◆ Stored data ◆

-*-*-

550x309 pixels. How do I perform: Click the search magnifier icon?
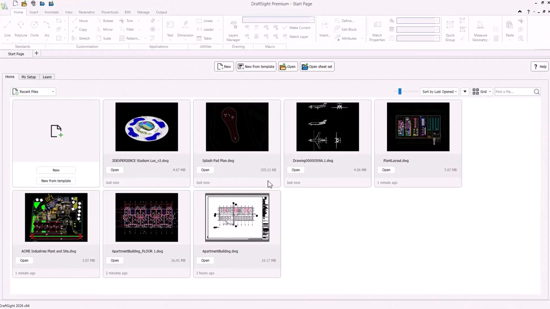pos(537,92)
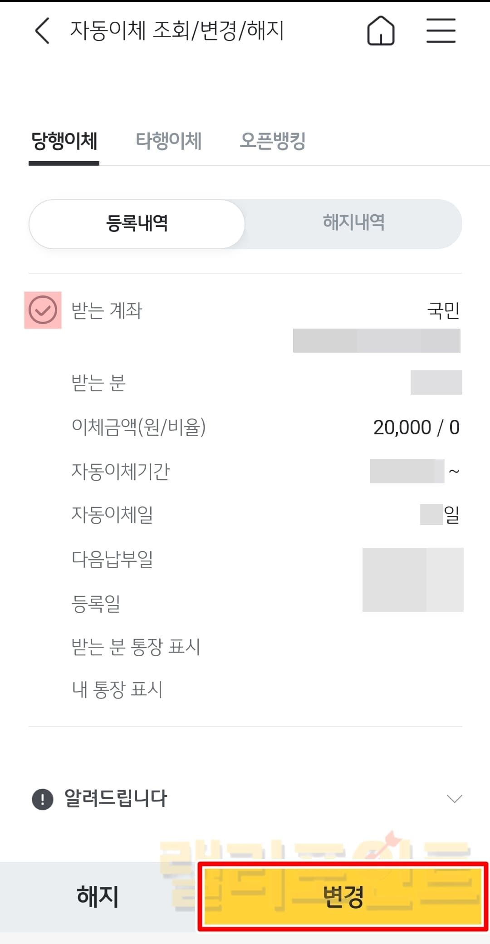Click the exclamation notice icon
Viewport: 490px width, 944px height.
click(x=43, y=799)
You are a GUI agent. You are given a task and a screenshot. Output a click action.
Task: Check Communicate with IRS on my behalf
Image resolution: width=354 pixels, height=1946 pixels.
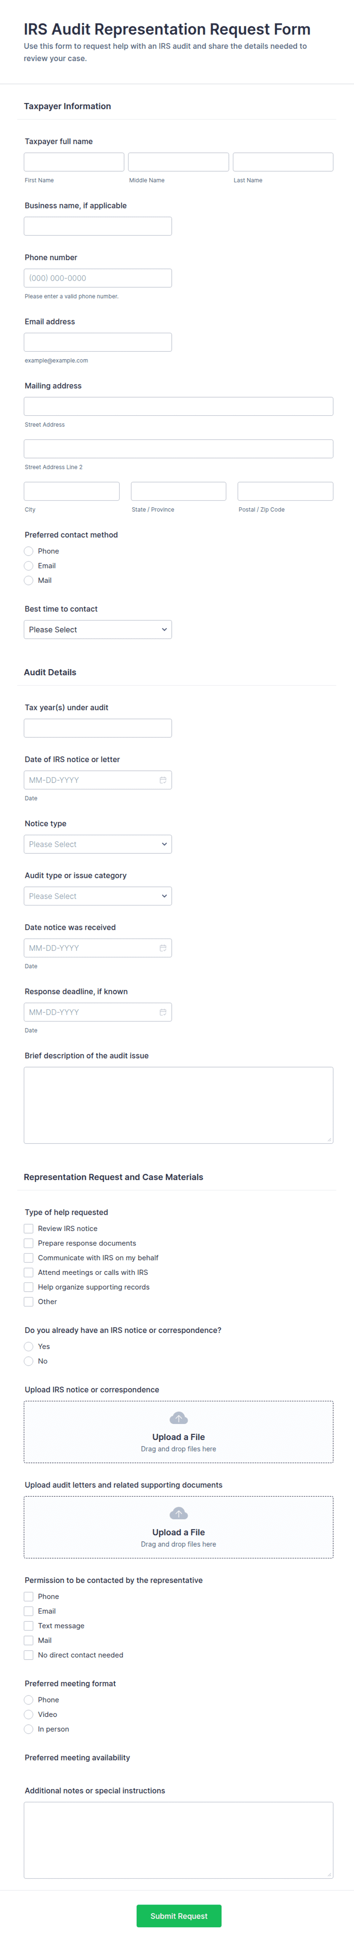(x=29, y=1258)
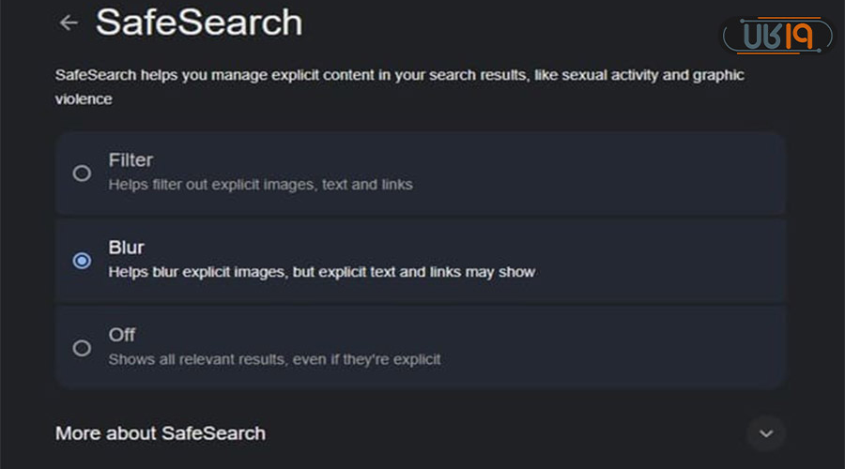Select the Filter radio button
The height and width of the screenshot is (469, 845).
82,173
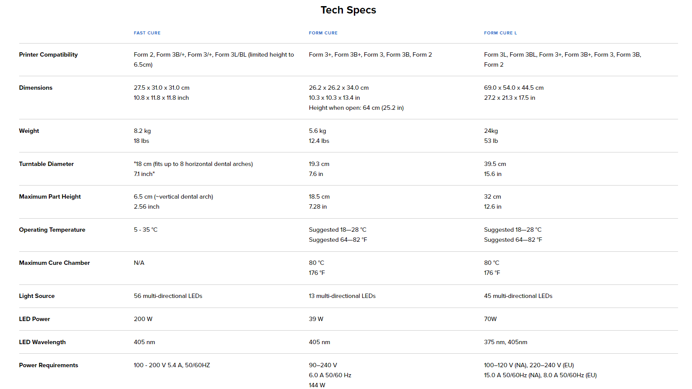This screenshot has height=389, width=692.
Task: Select the FORM CURE L header link
Action: click(x=500, y=33)
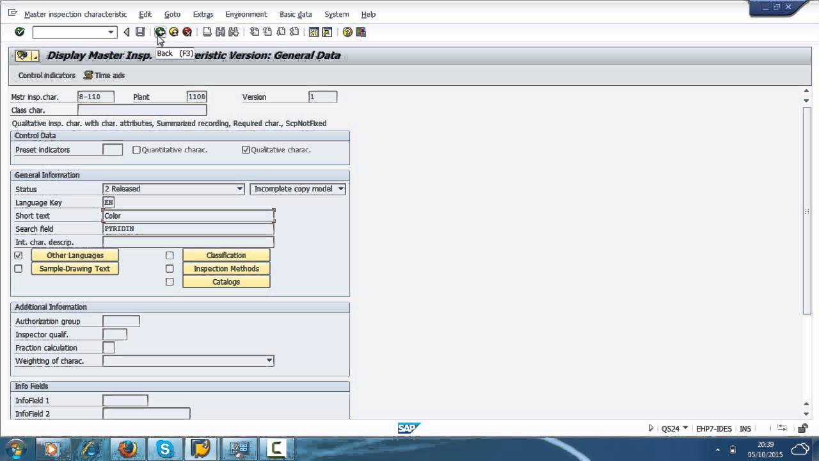Image resolution: width=819 pixels, height=461 pixels.
Task: Click the green Enter checkmark icon
Action: click(x=19, y=32)
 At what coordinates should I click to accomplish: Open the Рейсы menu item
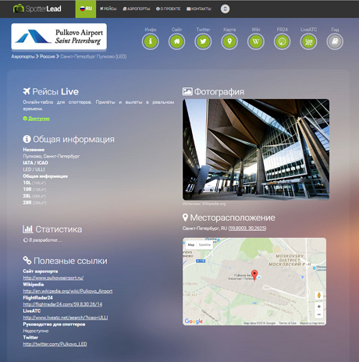[108, 9]
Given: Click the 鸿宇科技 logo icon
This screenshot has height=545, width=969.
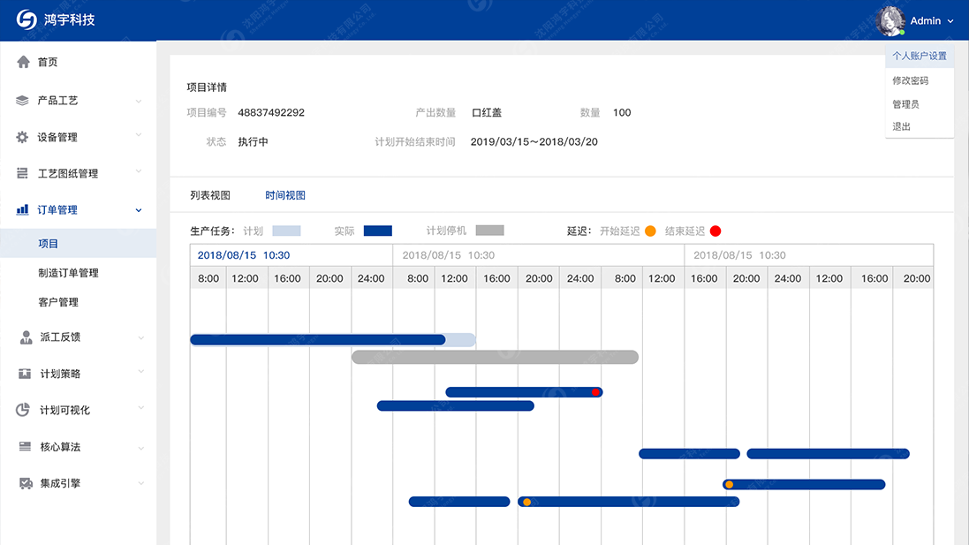Looking at the screenshot, I should click(26, 19).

-*-*-

◆ Exercise brief ◆
Without including any picture, write out the material above verbatim.

◆ Response below ◆
550x309 pixels. How do I perform: Click the search magnifier icon?
pos(537,92)
Click the exclamation notice icon
Viewport: 490px width, 944px height.
click(x=43, y=799)
You are a GUI agent. You are given a task and a screenshot. Output a click action.
Task: Check Communicate with IRS on my behalf
Image resolution: width=354 pixels, height=1946 pixels.
(x=29, y=1258)
Select the Filter radio button
The height and width of the screenshot is (469, 845).
82,173
This screenshot has height=389, width=692.
Task: Select the FORM CURE L header link
Action: click(x=500, y=33)
Image resolution: width=819 pixels, height=461 pixels.
Task: Click the green Enter checkmark icon
Action: click(x=19, y=32)
 At what coordinates should I click to accomplish: Open the Рейсы menu item
[108, 9]
Given: Click the 鸿宇科技 logo icon
This screenshot has height=545, width=969.
Looking at the screenshot, I should click(26, 19).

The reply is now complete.